Se compararmos nossa situação com o Estado Natural de Hobbes não seria nada inapropriado. Os pobres dos contratualistas, se já não estivessem mortos, certamente agora o fariam, vendo nossa irônica realidade: lobos que somos, estamos livres e satisfeitíssimos nos protegendo por livre e espontânea vontade atrás dos alarmes e das grades das nossas prisões particulares, rezando todas as noites para quem quer que seja proteger nossas famílias, seja de sequestros, de balas perdidas, ou de incêndios a ônibus. Quem realmente está preso?
Temos vivido em uma sociedade repleta de medos e com valores completamente invertidos. A liberdade propriamente dita não existe mais e o conceito fundamental para a existência de uma sociedade está, aos poucos, sendo abolido. Estamos nos direcionando a um Estado caótico, com tantas leis que, no fim das contas, é regido pela lei do mais forte - e salve-se quem puder! É dentro de todo esse contexto que as pessoas, na ânsia de se sentirem mais livres, começam, na sua ignorância (no sentido puro e simples da palavra), a reivindicar ações ainda mais punitivas e se exaltam, com orgulho, pedindo às autoridades maior presença da polícia nas ruas, a construção de presídios mais seguros e, os mais radicais, a pena de morte. Honestamente, aonde isso vai chegar? O que realmente vai melhorar com toda esse extremismo? Os bandidos vão ter mais “medo” e por isso vão deixar de cometer crimes? E, por falar nisso, por que será que o fazem? Não seria porque a maioria deles já é marginalizada, já não tem um Governo de fato, não tem absolutamente nada a perder? Se você for pensar bem, boa parte deles não pode nem sentir medo para poder viver.

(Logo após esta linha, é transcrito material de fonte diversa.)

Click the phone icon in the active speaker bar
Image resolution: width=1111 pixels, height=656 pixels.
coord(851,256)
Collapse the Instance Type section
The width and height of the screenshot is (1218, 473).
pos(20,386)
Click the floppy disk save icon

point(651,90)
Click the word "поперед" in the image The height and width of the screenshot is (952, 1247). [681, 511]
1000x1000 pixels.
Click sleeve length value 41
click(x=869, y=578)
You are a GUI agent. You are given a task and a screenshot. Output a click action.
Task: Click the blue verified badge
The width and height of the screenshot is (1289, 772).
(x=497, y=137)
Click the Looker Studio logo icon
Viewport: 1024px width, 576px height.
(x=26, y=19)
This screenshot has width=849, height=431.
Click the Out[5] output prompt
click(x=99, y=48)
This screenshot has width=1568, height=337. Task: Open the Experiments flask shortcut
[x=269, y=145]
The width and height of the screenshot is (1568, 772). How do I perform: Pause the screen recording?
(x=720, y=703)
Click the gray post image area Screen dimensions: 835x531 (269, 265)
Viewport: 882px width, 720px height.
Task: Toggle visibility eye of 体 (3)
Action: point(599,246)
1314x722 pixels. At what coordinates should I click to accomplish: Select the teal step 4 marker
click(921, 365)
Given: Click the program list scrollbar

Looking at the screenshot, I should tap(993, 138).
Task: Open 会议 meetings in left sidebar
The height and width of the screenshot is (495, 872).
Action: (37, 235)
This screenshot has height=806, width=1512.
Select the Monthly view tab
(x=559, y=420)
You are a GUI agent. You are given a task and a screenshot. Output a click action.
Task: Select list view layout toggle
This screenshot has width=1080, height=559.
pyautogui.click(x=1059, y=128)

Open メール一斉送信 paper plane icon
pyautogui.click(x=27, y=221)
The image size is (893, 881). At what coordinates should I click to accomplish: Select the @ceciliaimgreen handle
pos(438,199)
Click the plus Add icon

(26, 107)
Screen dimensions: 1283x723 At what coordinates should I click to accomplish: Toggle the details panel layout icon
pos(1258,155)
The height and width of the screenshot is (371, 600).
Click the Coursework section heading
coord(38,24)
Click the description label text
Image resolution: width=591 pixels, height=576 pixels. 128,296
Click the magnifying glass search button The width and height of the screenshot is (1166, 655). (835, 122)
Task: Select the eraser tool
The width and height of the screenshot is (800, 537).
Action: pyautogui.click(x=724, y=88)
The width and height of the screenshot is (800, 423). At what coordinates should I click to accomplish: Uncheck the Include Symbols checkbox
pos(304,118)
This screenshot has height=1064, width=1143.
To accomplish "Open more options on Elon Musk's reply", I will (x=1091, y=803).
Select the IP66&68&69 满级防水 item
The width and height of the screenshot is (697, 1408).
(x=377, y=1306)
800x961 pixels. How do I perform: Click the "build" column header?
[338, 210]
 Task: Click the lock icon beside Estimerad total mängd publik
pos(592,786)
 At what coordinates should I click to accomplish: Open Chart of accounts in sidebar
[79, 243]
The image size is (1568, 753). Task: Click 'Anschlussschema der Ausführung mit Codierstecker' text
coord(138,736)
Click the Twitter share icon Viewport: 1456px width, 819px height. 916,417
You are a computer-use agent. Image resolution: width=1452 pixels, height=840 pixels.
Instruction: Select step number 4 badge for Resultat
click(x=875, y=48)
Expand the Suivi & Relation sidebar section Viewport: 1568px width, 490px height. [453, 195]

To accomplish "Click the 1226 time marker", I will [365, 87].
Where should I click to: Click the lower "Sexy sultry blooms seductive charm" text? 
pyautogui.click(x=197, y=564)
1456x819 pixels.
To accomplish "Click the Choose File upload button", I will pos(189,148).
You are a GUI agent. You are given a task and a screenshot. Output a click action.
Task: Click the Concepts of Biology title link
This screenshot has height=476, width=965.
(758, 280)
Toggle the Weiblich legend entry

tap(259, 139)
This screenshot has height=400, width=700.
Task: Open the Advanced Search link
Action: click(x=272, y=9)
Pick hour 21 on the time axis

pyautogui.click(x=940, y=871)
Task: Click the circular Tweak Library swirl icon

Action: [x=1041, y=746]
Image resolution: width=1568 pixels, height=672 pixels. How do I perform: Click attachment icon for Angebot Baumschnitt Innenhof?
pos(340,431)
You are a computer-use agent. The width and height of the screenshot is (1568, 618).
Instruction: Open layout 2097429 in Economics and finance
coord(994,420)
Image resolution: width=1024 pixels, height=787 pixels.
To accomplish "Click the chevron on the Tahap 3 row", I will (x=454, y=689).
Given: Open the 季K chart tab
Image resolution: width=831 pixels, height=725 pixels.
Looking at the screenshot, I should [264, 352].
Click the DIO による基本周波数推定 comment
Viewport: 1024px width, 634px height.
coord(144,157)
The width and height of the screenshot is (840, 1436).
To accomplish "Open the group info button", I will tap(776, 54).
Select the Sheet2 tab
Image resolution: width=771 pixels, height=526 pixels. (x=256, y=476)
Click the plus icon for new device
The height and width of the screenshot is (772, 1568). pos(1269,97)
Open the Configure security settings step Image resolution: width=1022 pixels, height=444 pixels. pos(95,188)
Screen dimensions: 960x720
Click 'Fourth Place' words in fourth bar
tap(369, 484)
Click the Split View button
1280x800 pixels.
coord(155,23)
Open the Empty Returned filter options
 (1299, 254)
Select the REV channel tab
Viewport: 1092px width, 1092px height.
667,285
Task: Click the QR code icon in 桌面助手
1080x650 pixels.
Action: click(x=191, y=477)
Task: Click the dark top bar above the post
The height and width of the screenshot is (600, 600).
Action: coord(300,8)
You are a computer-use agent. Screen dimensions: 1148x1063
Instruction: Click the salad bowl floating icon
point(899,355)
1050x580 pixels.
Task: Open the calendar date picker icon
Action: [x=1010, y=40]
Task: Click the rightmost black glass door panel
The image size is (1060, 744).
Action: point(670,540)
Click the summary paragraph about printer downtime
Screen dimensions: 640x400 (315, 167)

Não me entenda mal. Não estou defendendo crimes e nem quero ser vítima deles. Não acho certo roubar, nem queimar ônibus ou ameaçar pessoas e muito menos tenho a
solução milagrosa de um sistema que realmente funcione. Mas o que quero dizer é que a
pergunta a ser feita não deveria ser a respeito do que fazer para que essas pessoas parem de cometer crimes e sim o que as faz entrar na vida da criminalidade. Os valores aqui - os nossos - também estão invertidos. Mais do que evidente, a razão de tudo isso está na política imediatista que todos nós já nos acostumamos - infelizmente - a aplaudir. A população quer mais punição, o Governo responde à altura prometendo novos e mais imponentes presídios, quando, na verdade, o grande e fundamental câncer da nossa sociedade é, como sempre, a educação: as pessoas que estão lá em cima (e as que estão aqui embaixo também) se preocupam mais em construir cadeias do que em construir escolas, sem qualquer perspectiva de curar a real mazela do nosso País.
E assim vamos seguindo, permissivos, na nossa alcatéia - nosso bando de Donas Marias.
Parabens...Muito bom.
ResponderExcluirArtur Nogueira diz:
ResponderExcluirVivemos tempos sombrios, num Brasil amarrado ao patrimonialismo, ao clientelismo.O Brasil, vive hoje, como se fosse nos tempos das grandes capitanias hereditárias.A canalha política, os corruptos fazem do poder um meio de perpetuar suas mazelas, seus negócios.Enquanto não houver mudanças profundas na Constituinte Federal com relação aos poderes Executivo, Legislativo e Judiciário(número efetivo e salários), nas três esferas (União, Estados e Municipios), enquanto não houver mudanças na estrutura tributária do país,enquanto não houver educação de qualidade, gratuita à todos até o ensino médio, enquanto nao privatizar universidades governamentais(maioria ineficientes e burocráticas), melhorar o ensino das universidades privadas(para quê diploma, se o cidadão não tem nem noçao do que lê e escreve), enquanto nao fizer valer as leis(mudanças urgentes, principalmente nos códigos de processo penal),estaremos aqui, TODOS, nos sentindo humilhados, vivendo num país de QUINTA CATEGORIA.É muito dinheiro indo embora para o ralo.Como dizem os economistas."Não vai fechar as contas". Faltará dinheiro para saúde, para educação, para segurança, para transportes(vide a situaçao de nossas estradas) e principalmente para implementaçao de projetos relevantes na área social.